The directive, "Do unto others," emphasizes taking action. In essence, it means "act unto others." Our intentions and words, while important, often pale in comparison to the impact our actions can have on those around us. Our actions reveal our commitment to the values we hold dear.

"As you would have them" prompts us to empathize with others' perspectives. It encourages us to pause and reflect on how we would like others to respond or provide support in our own circumstances. In other words, how would we want them to demonstrate their genuine care and intentions if we were in their shoes?

"Do unto you" reinforces the idea that when we need support, we should actively seek self-compassion and care.

Consider this: "Do to yourself as you would have others do to you." How would this slight change in wording affect your interpretation of the "golden rule"? Would it make you more compassionate toward yourself? Would you pause before allowing self-criticism to follow your actions?

Woman lifting weights

How you treat yourself lays the groundwork for how you treat others. If you're harsh on yourself when you make mistakes, you'll likely show less empathy to others when they stumble. This foundation might stem from past relationships or mindsets.

But here's the question: Did this foundation genuinely support you in times of need? Imagine if, during those moments, you had someone who encouraged your efforts and work ethic, regardless of the outcome. What if they provided you with resources to tackle your challenges? What if they offered empathy instead of judgment, understanding instead of dismissal, kindness instead of harshness?

Would these actions have altered the outcome the next time you faced a similar situation?

We all remember those who extended us empathy, understanding, and kindness. They left an indelible mark on us because their actions were exceptional. Those who genuinely prioritize others stand out in today's "what's in it for me" world.

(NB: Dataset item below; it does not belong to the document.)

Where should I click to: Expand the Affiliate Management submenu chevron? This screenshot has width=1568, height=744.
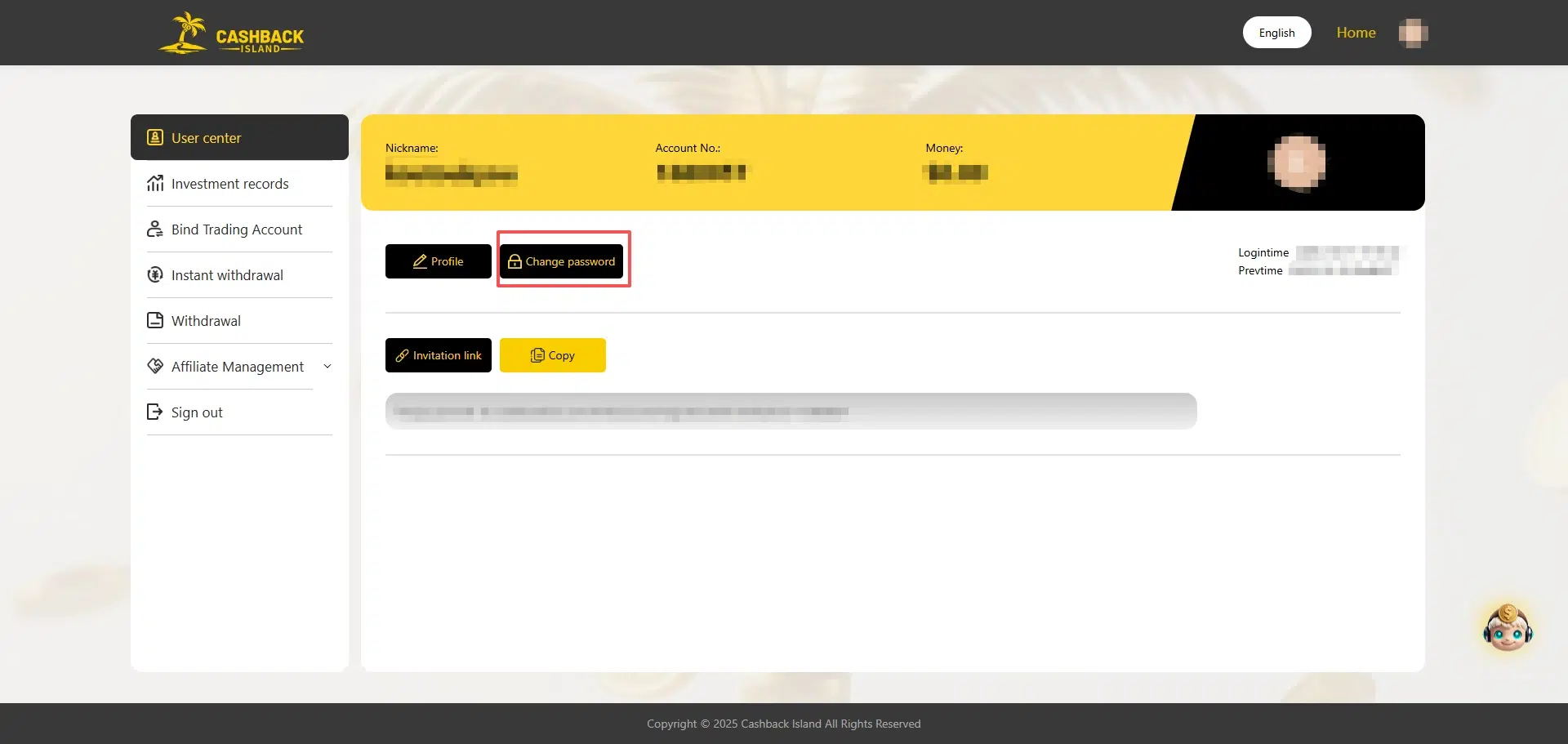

Man in wheelchair at sunset

As you navigate today's challenges and those in the future, remember that the "golden rule" isn't solely about how we treat others; it's deeply rooted in how we treat ourselves. Be kind to yourself when it's tempting to be harsh. Show understanding when it's easier to dismiss. Offer empathy when judgment is the default response.

Above all, be there for yourself first.

Grant yourself grace in moments of failure. Applaud your efforts when you try. Show yourself respect as you persist. This foundation serves as the cornerstone for supporting others when they need it most.